El caso es que, tras ese comentario, mi intuición me indicó que se había visto reconocida en algún personaje. Sí, eso es lo que tenía que haber sucedido. Y no sabía si temer su reacción o reírme, directamente. Es que es un filón, mi hermana. Una auténtica tentación para presentarla al mundo. Pero yo, sus libros, los libros infantiles que ilustra para otros escritores, los tengo en una repisa exclusiva para ellos y los muestro al mundo virtual cada vez que nacen, para que todos sepan de su existencia y propios y extraños le den al «Me gusta» o al «Me encanta». «Me divierte». Para que todos sepan lo orgullosa que estoy de ella, de mi hermana pequeña. Mi única hermana.

En verdad, Amparo y yo parecemos dos extrañas a las que un día decidieron poner juntas en el mismo hogar, en una misma habitación, como un par de hámsteres en una jaula, como un par de carretes de hilo en un costurero desordenado. Compartir ese lugar caótico hasta que la mayor, yo, decidió irse de casa, una y otra vez. Huir. Por qué no. Siempre lo he hecho. Continúo haciéndolo. Romper. Salir. Comenzar de nuevo. Una y otra vez, desde cero.

–Pero, ¿qué vas a enseñarles tú a los demás? –Eso me preguntó Amparo tiempo atrás, cuando le comenté por teléfono que había decidido volver a las aulas. Volver a ejercer como maestra de primaria.

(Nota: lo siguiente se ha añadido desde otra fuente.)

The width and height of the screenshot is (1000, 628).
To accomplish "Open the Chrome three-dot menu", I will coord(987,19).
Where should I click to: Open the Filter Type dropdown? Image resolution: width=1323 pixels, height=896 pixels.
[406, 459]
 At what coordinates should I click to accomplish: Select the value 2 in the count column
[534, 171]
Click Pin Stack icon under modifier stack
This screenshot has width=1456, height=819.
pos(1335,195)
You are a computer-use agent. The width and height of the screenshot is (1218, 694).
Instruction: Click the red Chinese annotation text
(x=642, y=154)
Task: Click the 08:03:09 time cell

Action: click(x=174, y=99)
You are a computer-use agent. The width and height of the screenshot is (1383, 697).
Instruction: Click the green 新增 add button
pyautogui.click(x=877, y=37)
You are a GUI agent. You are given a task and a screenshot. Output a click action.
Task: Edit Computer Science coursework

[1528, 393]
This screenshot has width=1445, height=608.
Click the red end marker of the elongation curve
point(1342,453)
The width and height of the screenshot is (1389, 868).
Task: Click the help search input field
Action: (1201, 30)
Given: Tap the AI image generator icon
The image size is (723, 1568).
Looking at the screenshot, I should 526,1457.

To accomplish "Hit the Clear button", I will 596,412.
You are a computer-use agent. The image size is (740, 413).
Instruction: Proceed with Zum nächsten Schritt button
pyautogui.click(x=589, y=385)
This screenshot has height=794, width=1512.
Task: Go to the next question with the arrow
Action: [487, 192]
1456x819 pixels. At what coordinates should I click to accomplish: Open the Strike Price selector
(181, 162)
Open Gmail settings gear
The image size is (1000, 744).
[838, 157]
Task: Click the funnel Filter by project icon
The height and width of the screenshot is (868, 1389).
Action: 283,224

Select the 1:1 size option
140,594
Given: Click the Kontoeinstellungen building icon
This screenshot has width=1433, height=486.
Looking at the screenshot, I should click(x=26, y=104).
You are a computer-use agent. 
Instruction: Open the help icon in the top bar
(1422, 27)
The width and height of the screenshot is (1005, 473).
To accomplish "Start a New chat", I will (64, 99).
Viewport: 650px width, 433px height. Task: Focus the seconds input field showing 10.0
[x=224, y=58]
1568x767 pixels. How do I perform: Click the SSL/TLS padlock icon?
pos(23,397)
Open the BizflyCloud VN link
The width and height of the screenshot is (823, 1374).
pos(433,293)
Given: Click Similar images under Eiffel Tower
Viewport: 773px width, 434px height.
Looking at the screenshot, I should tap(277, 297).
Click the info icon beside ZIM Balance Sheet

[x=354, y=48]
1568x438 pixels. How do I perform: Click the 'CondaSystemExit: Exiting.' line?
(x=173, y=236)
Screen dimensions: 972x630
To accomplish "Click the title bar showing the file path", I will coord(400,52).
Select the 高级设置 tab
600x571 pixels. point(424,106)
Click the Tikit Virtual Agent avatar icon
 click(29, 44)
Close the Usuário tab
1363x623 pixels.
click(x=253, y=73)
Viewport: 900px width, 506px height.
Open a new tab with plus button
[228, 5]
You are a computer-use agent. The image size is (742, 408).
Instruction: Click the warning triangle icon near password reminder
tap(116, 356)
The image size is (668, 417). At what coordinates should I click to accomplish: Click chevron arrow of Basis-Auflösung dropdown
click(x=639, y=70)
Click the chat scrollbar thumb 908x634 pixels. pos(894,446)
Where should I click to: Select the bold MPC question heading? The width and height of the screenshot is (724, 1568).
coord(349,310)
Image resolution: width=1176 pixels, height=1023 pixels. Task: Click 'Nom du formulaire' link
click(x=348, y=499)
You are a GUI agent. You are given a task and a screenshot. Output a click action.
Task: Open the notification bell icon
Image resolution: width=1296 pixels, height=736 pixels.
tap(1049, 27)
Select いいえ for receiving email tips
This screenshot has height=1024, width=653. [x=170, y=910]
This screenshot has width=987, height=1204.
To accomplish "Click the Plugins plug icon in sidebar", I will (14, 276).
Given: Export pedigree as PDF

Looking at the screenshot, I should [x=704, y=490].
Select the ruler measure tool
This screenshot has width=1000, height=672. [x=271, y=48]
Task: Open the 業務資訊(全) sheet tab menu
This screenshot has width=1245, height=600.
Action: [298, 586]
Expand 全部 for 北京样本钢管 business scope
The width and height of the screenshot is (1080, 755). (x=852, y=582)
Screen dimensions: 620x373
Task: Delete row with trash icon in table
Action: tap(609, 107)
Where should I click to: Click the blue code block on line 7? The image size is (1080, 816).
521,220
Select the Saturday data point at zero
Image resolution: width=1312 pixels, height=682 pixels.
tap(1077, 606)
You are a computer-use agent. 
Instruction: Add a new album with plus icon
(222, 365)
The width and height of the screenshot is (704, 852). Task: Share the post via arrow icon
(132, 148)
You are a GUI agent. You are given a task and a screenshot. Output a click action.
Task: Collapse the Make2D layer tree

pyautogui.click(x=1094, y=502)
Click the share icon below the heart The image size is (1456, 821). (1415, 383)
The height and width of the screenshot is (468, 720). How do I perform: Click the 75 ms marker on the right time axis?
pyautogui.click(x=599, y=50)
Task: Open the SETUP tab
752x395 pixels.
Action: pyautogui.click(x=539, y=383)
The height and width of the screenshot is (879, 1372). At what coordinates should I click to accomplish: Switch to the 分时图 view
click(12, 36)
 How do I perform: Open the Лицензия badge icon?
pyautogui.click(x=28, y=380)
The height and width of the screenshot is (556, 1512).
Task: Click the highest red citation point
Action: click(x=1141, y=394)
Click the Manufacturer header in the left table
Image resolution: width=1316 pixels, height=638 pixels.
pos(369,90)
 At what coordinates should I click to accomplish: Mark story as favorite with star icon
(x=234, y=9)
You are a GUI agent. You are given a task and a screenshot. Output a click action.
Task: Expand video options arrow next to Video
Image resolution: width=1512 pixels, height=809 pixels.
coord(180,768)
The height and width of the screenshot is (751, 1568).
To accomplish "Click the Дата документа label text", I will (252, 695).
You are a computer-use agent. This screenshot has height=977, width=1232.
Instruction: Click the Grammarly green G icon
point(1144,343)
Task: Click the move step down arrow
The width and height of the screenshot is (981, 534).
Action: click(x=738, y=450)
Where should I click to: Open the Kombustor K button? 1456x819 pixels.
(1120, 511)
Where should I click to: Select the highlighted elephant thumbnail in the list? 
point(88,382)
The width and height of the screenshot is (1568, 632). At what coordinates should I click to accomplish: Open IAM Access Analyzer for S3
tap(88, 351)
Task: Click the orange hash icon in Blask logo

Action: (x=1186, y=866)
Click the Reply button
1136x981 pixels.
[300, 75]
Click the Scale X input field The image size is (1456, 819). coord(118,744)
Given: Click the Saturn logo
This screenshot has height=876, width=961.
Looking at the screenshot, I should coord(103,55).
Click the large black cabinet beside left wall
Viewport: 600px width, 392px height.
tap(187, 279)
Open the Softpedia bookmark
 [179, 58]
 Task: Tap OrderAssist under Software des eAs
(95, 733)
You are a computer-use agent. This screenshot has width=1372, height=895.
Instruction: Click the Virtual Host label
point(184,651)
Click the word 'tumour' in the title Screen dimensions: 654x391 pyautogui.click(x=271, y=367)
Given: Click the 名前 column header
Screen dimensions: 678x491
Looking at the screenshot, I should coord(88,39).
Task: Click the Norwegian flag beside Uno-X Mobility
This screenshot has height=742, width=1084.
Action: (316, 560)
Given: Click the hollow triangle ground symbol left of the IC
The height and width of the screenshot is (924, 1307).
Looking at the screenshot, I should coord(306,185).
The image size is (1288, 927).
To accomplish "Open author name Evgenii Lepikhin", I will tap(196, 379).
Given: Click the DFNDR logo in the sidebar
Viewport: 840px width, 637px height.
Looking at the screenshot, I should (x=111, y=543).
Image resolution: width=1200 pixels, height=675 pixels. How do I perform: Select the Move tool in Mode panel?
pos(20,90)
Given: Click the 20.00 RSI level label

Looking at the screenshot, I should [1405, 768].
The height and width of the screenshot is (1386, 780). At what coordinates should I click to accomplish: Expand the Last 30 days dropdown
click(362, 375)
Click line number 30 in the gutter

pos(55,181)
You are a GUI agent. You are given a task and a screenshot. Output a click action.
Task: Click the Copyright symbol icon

Eso me preguntó y yo no le respondí, simplemente colgué el teléfono, hastiada. Era una pregunta que llevaba incluida una información excesiva que no estaba dispuesta a desgranar por el colosal desgaste mental que llevaba implícito.

Me di cuenta de que ella no sabía nada de mi vida. De que yo no sabía nada de la suya. Tristeza y hartazgo, eso sentí. Solo compartíamos los apellidos. Ni tan siquiera nos parecíamos físicamente.